(TASK REQUIREMENTS): Beginning with the line that includes "Screen dimensions: 720x480", return every remaining line of the material exactly as it reads, but not the pictures.

(EXTRACTED ENTRIES):
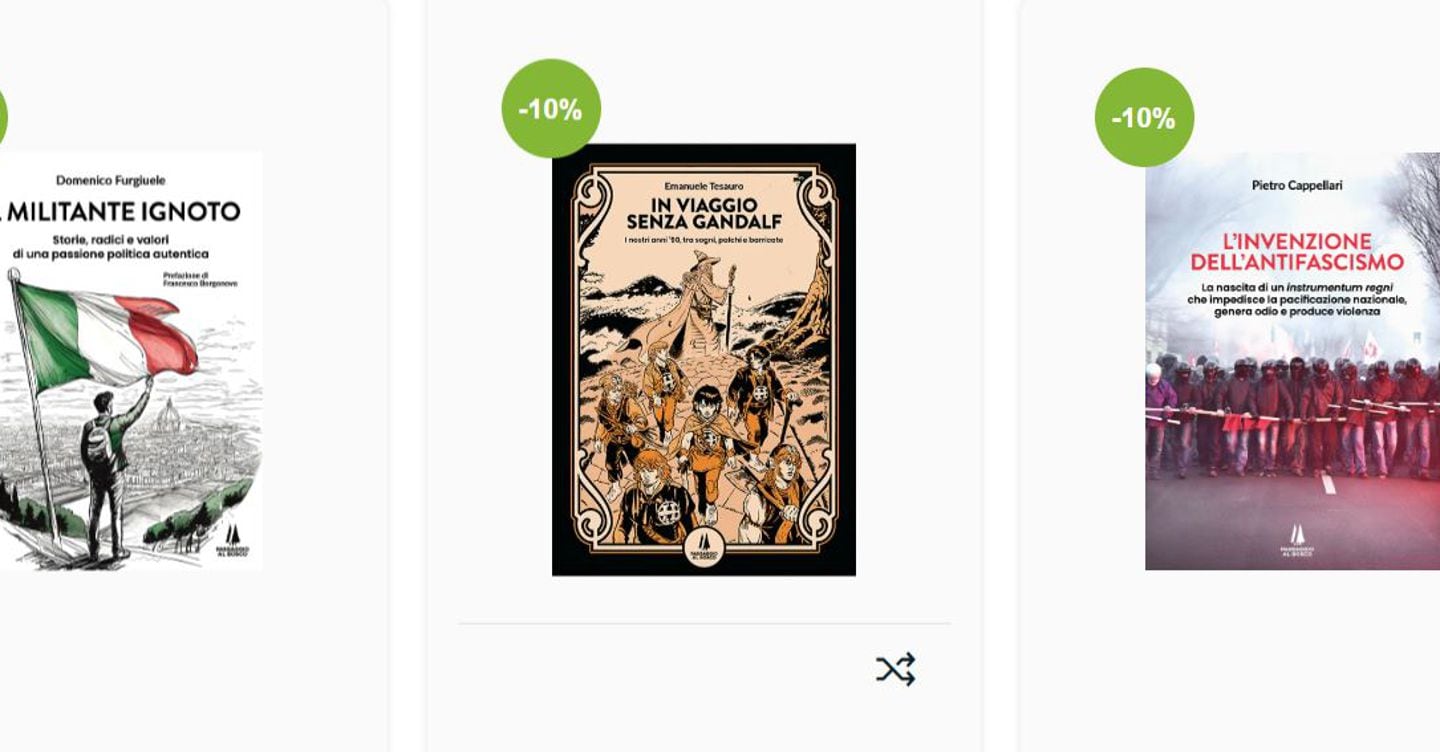Click author name Domenico Furgiuele
This screenshot has width=1440, height=752.
(x=111, y=180)
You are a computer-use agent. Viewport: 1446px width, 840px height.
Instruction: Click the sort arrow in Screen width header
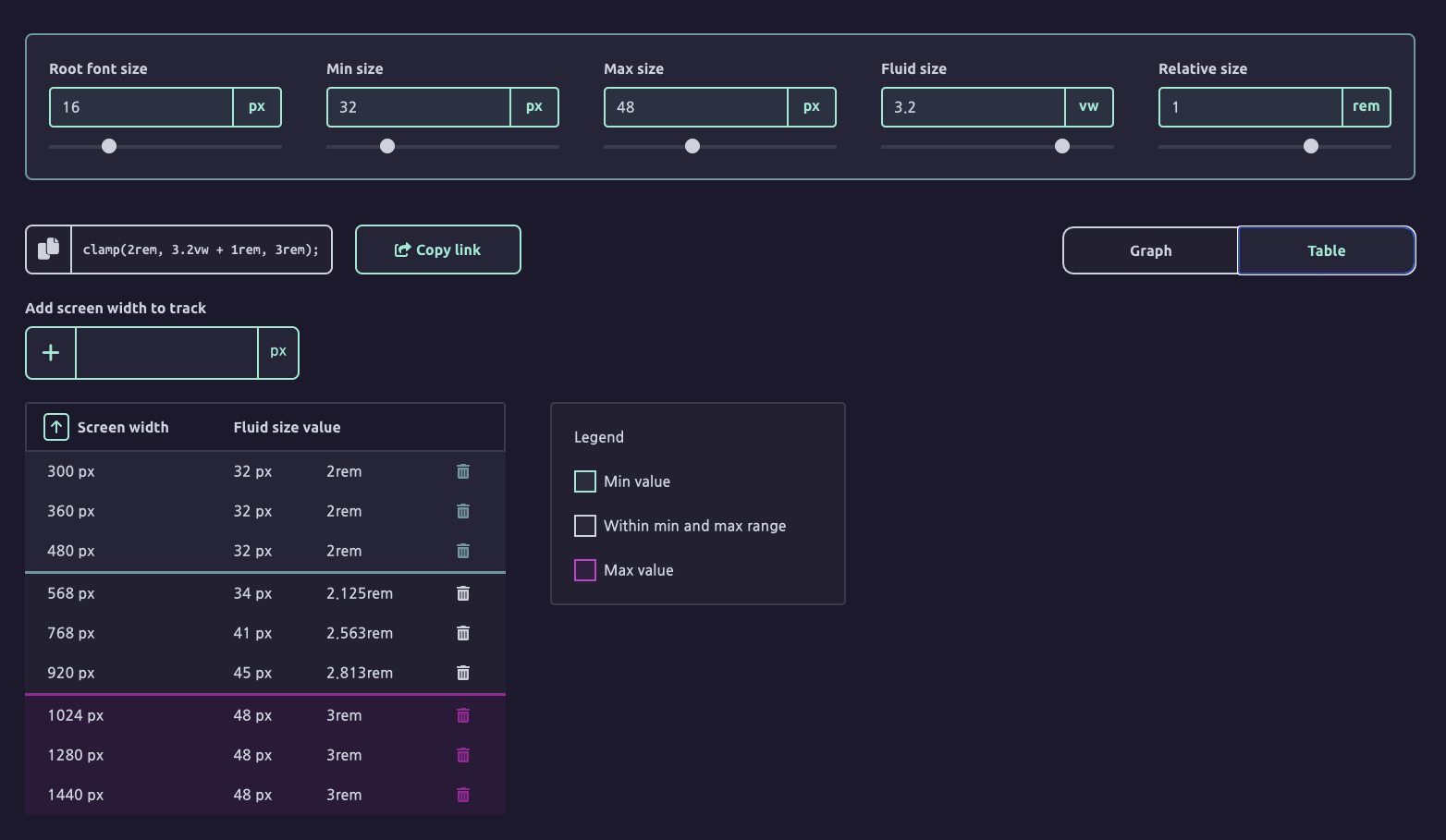(x=55, y=426)
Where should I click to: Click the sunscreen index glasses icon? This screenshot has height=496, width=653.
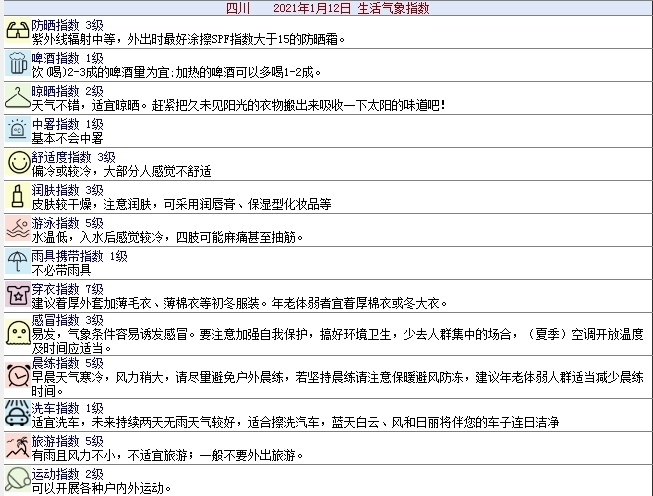(16, 32)
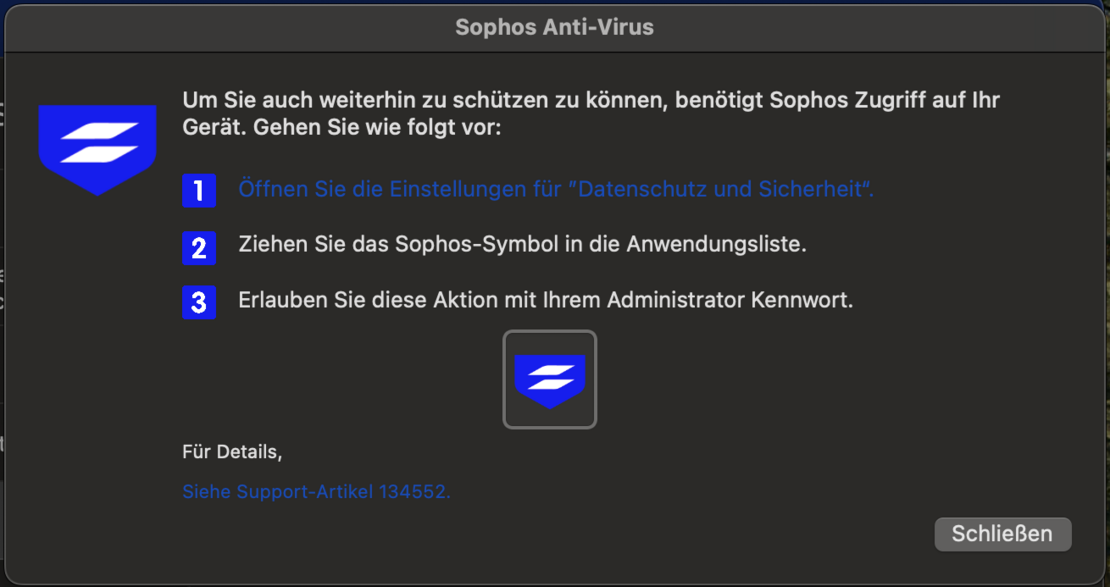Click the 'Erlauben Sie diese Aktion' instruction text
The width and height of the screenshot is (1110, 587).
[x=546, y=300]
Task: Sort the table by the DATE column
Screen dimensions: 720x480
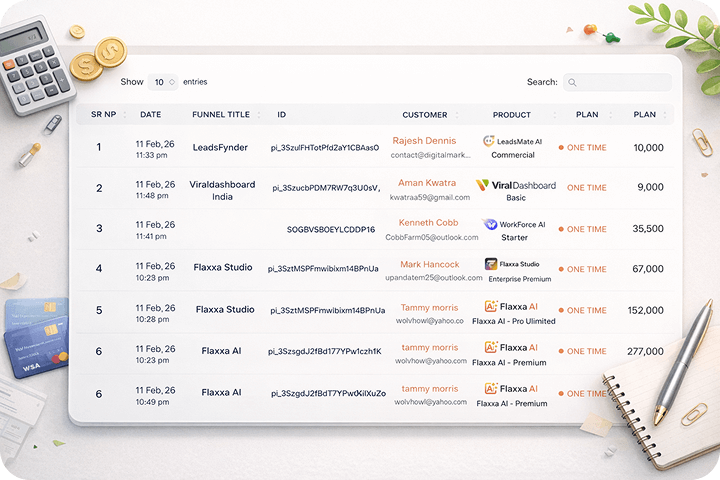Action: [x=151, y=115]
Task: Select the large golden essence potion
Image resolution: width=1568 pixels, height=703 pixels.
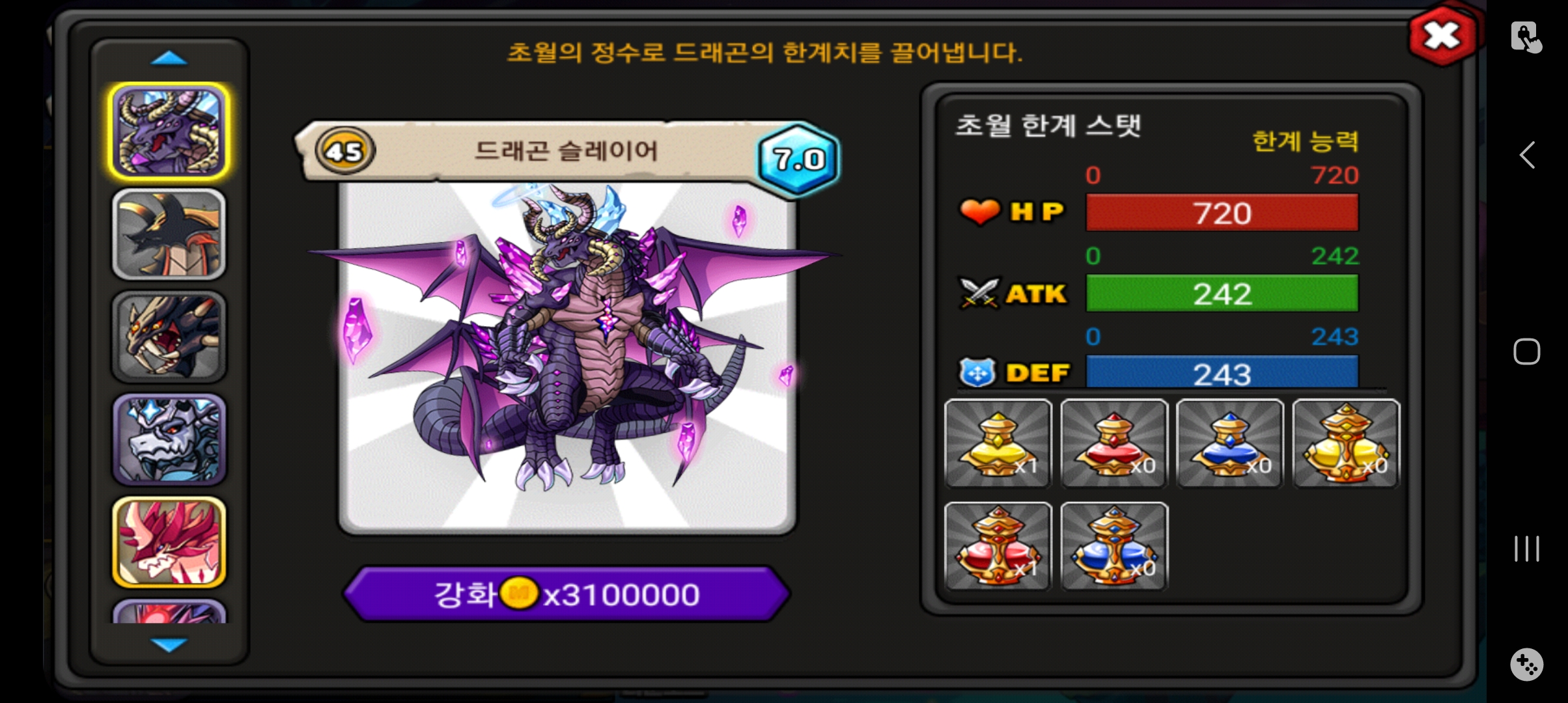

(THE ANSWER):
Screen dimensions: 720x480
Action: [x=151, y=115]
Task: Select the large golden essence potion
Image resolution: width=1568 pixels, height=703 pixels.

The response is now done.